Morphological optimization of CuO-Y2O3 BPMO composites for enhanced MIS diode performance

The development of techniques for synthesizing nanomaterials with convertible characteristics has resulted from the need to enhance photodiode performance. In this article, we presented the synthesis of CuO-Y2O3 nanocomposites for optoelectronic applications using feasible low-temperature by co-precipitation technique. Cubic phase structure for pure Y2O3 and a orthorhombic structure for CuO-Y2O3 composite have been proven to exist based on XRD patterns with predominant orientations along the directions (2 2 2) and (1 2 1), respectively. Dual phase polycrystalline structure with cubic and orthorhombic crystals is seen for samples of CuO with Y2O3 of various compositions. In the CuO composite with Y2O3, FESEM images reveal the existence of thorn-like, rectangular, irregular rectangular forms, and discrete shaped particles. The appearance of two predominant stretching vibrations of both CuO-Y2O3 and Y2O3 obtained from the FT-IR spectra at 555 cm(-1) and 493 cm(-1) respectively. The 75 %-25 % composition of Cu-Y sample has the lowest band-gap energy (1.944 eV), according to UV-DRS spectra.
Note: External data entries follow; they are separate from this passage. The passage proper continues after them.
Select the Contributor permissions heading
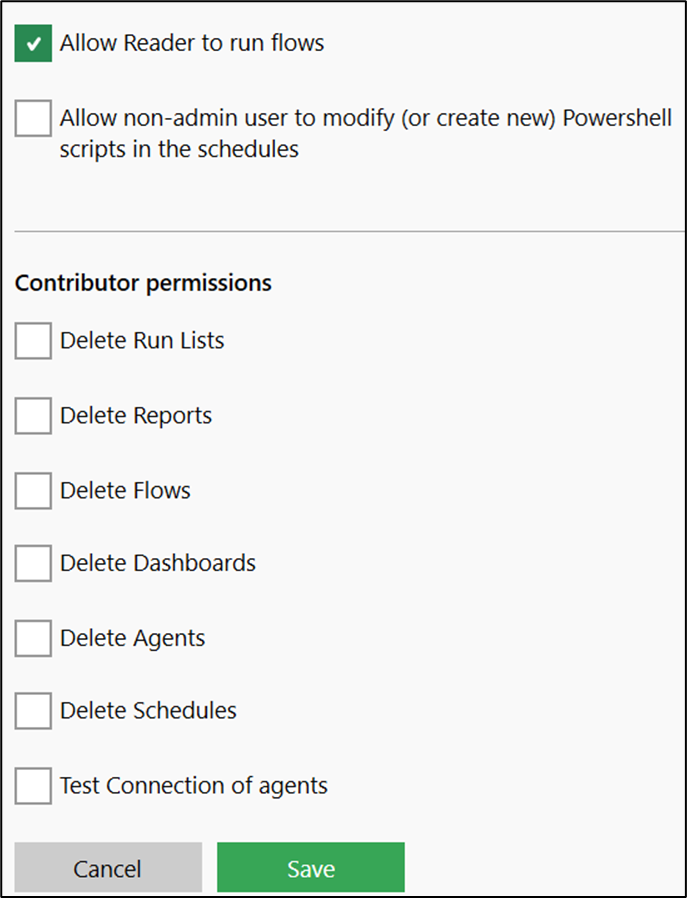The width and height of the screenshot is (687, 898). (x=142, y=283)
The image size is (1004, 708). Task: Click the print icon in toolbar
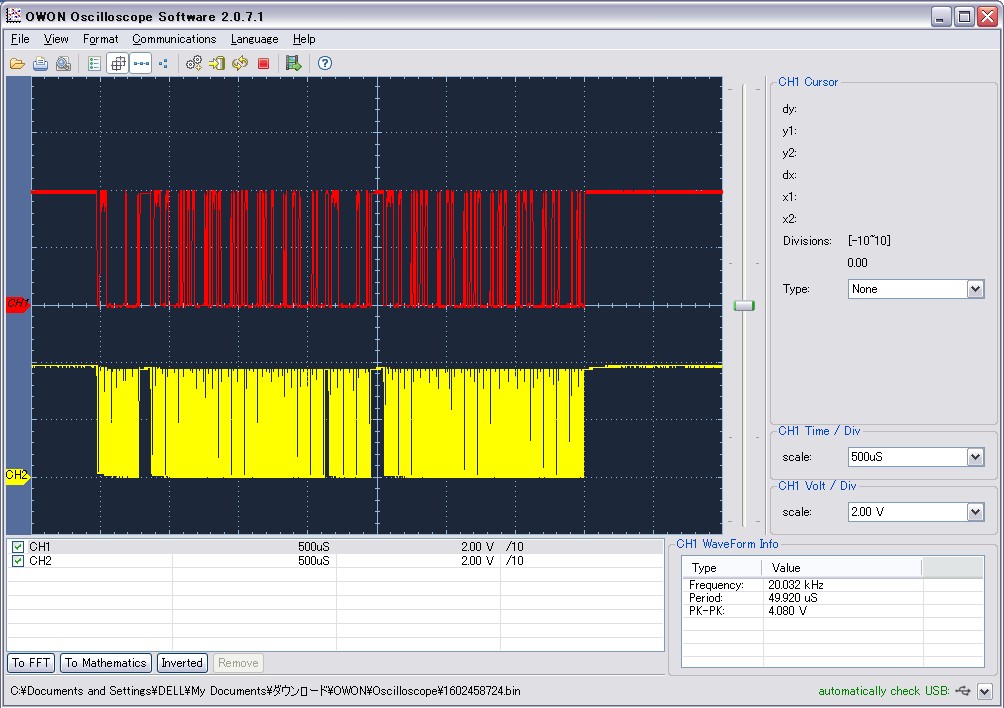tap(40, 63)
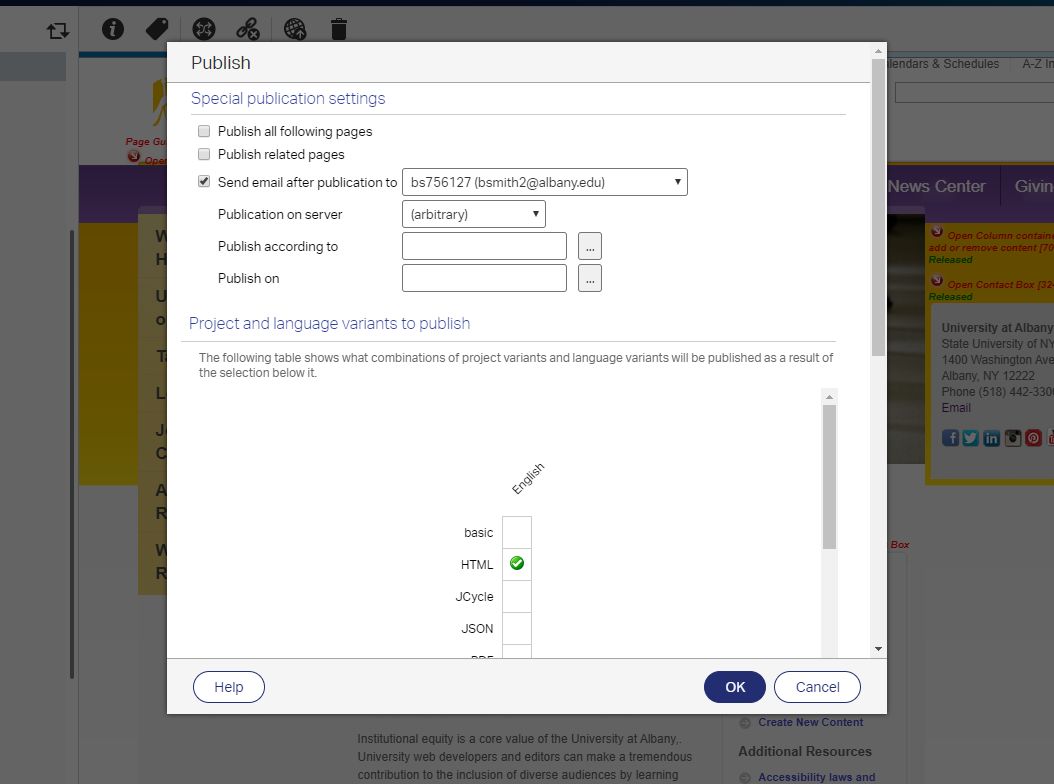Check the Publish related pages box
1054x784 pixels.
204,154
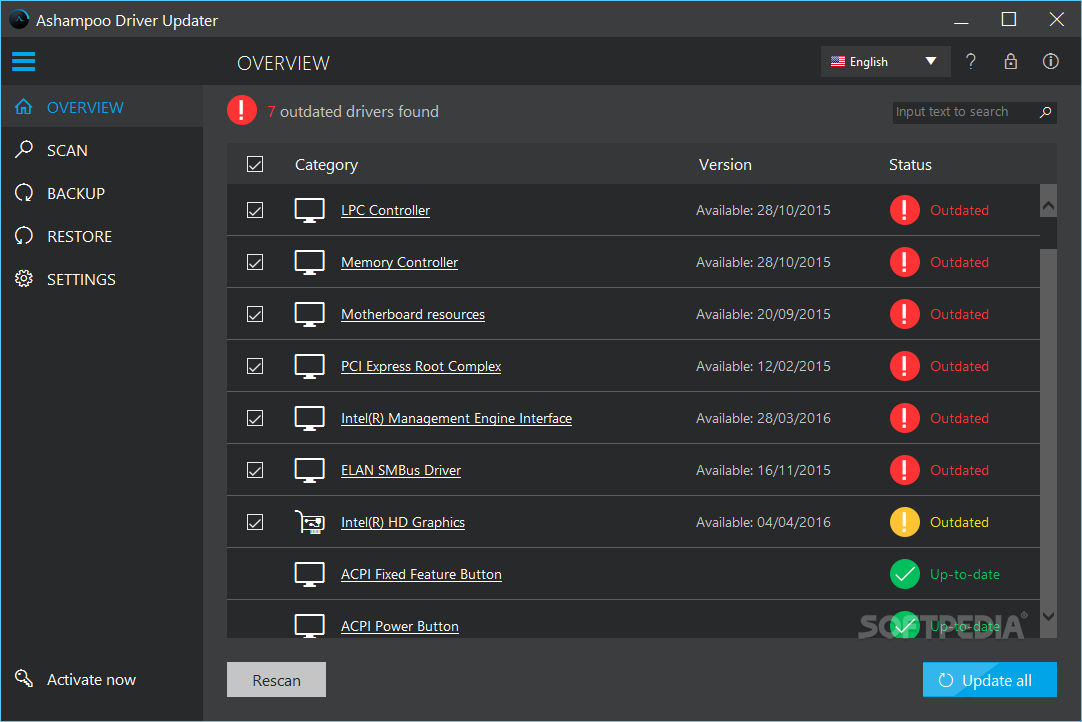Click the yellow warning icon for Intel HD Graphics
The image size is (1082, 722).
[x=904, y=522]
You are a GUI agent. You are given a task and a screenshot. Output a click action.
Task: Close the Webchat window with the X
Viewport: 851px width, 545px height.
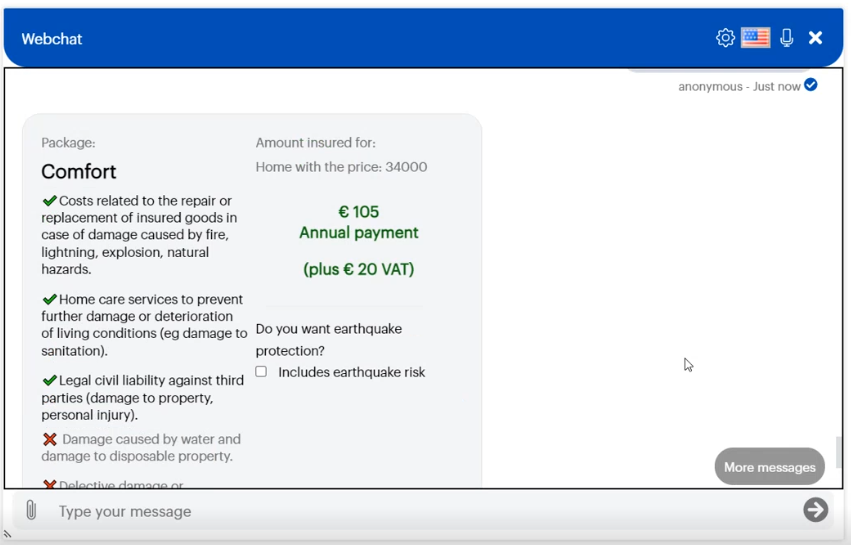(815, 37)
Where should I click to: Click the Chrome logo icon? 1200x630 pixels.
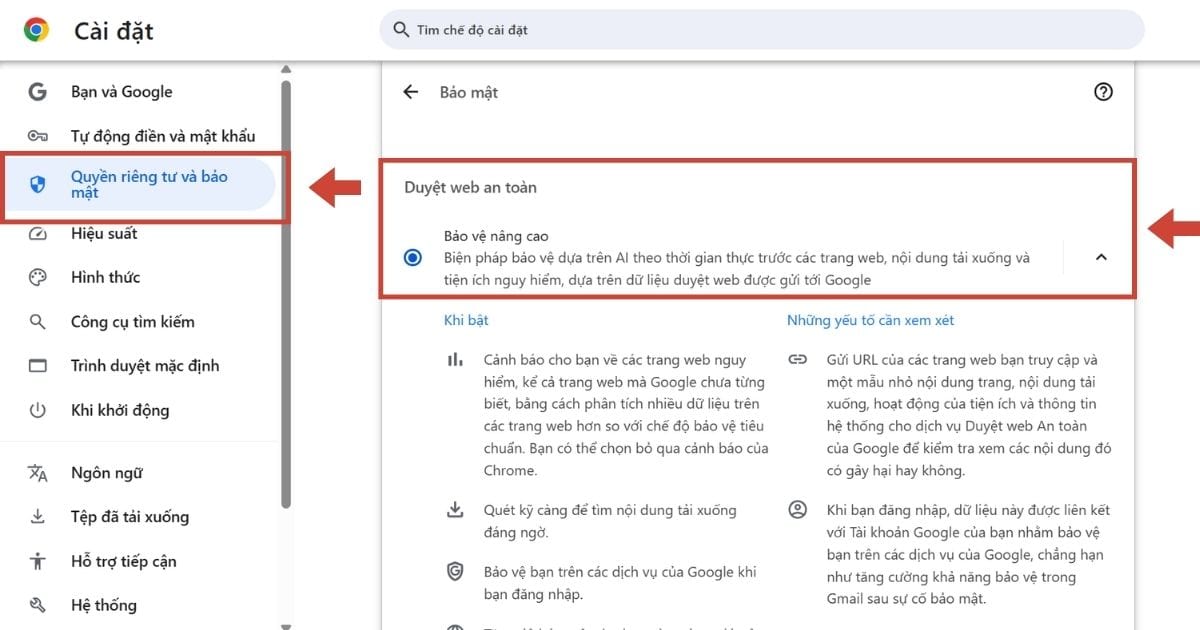click(x=37, y=30)
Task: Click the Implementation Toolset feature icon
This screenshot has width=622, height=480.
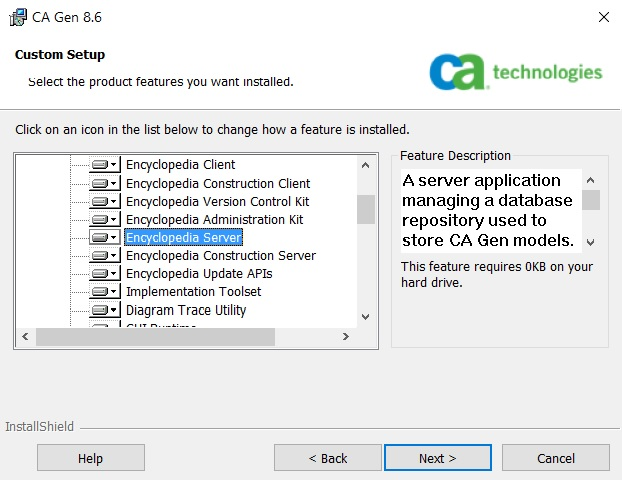Action: pyautogui.click(x=104, y=291)
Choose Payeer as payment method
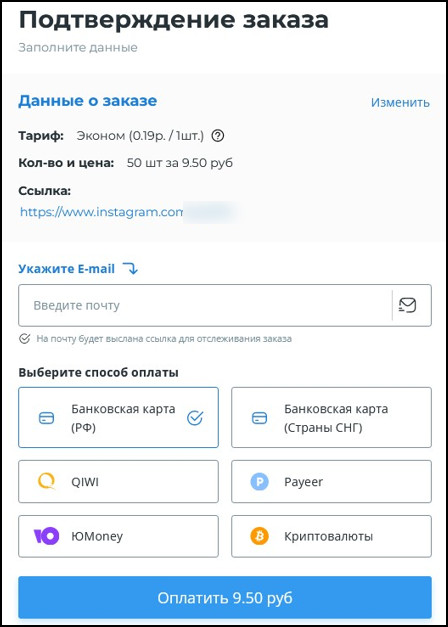 (x=332, y=481)
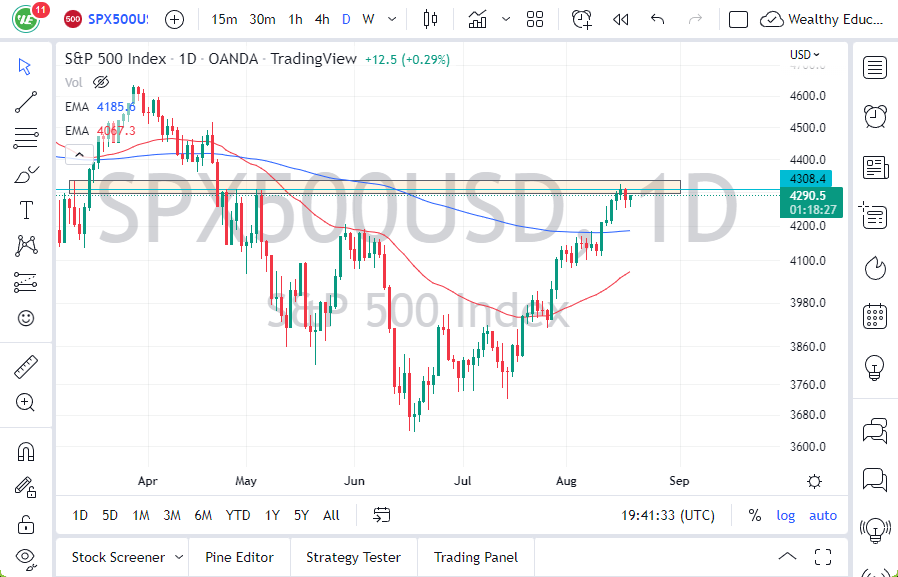Screen dimensions: 898x577
Task: Select the 6M date range button
Action: click(x=203, y=515)
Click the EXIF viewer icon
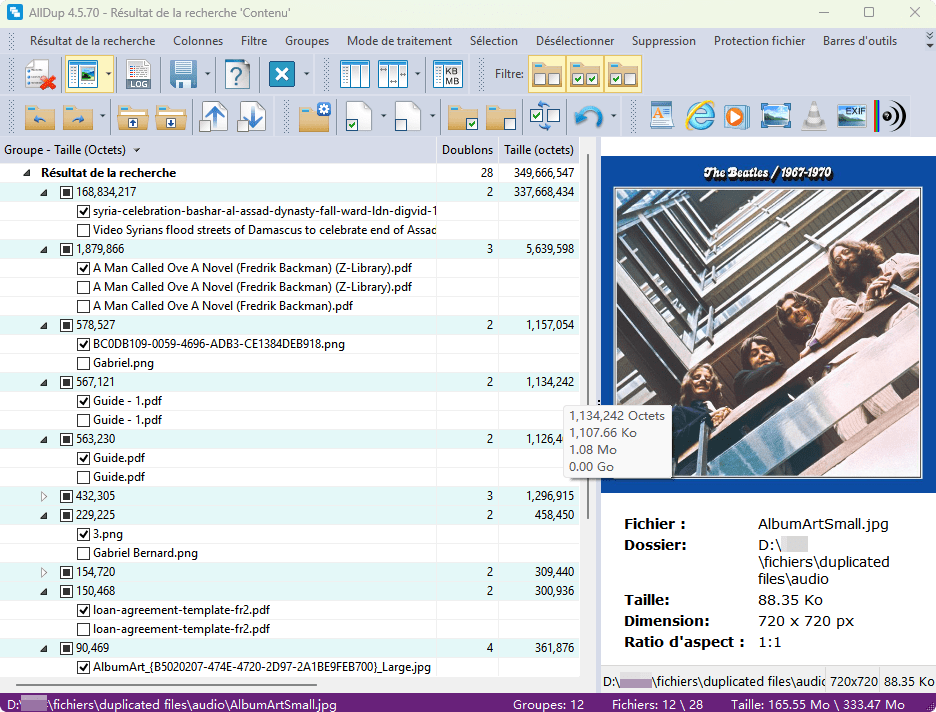The image size is (936, 712). [851, 116]
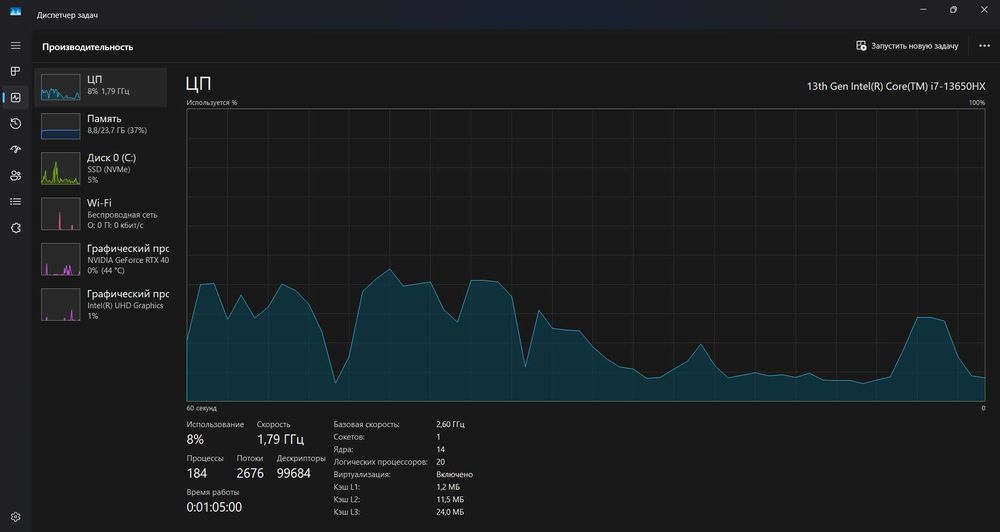The image size is (1000, 532).
Task: Select the Performance page icon
Action: point(15,98)
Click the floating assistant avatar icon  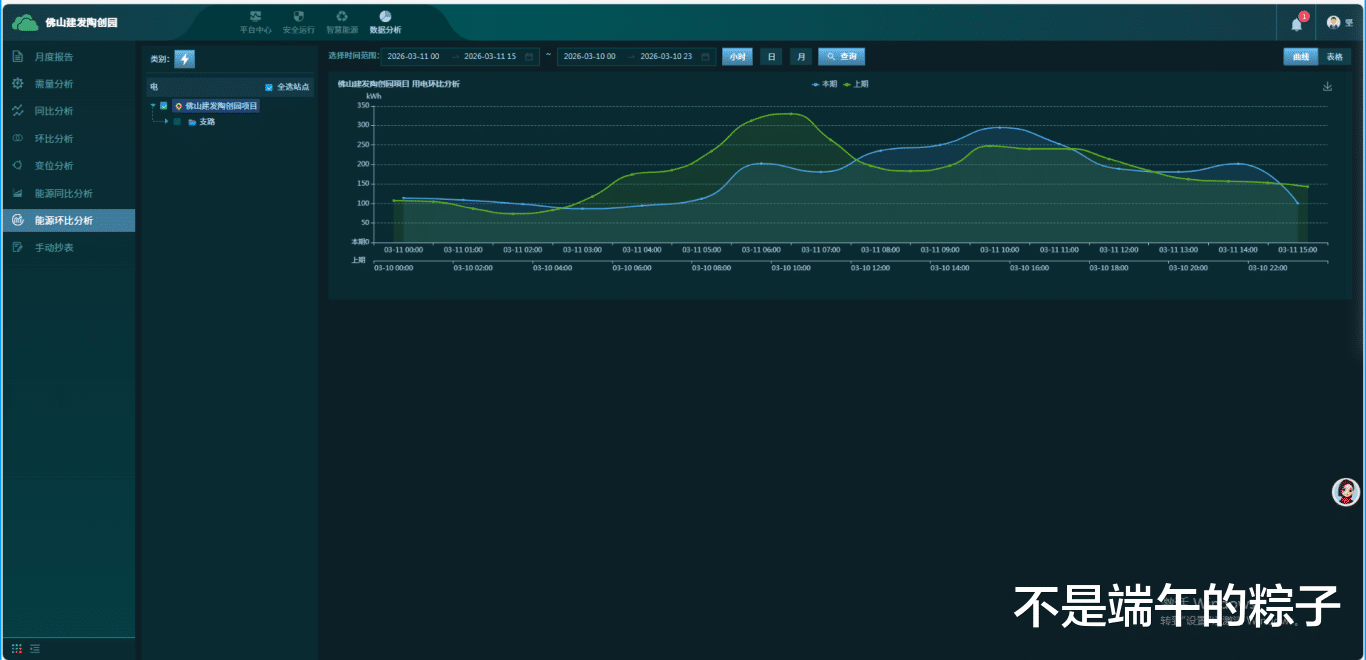(1347, 491)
Two significant peaks with binding energies 158.88 eV (for Y3d(3/2)) and 157.08 eV (for Y3d(5/2)) are evidenced in the Y3d XPS peak fit. According to the results of the I-V investigation, the p-Si/Al interface contains CuO-Y2O3 nanocomposites, which enhance the MIS diode's performance. The developed photodetectors are ideally suited for nano-electronic applications due to their superior optoelectronic characteristics.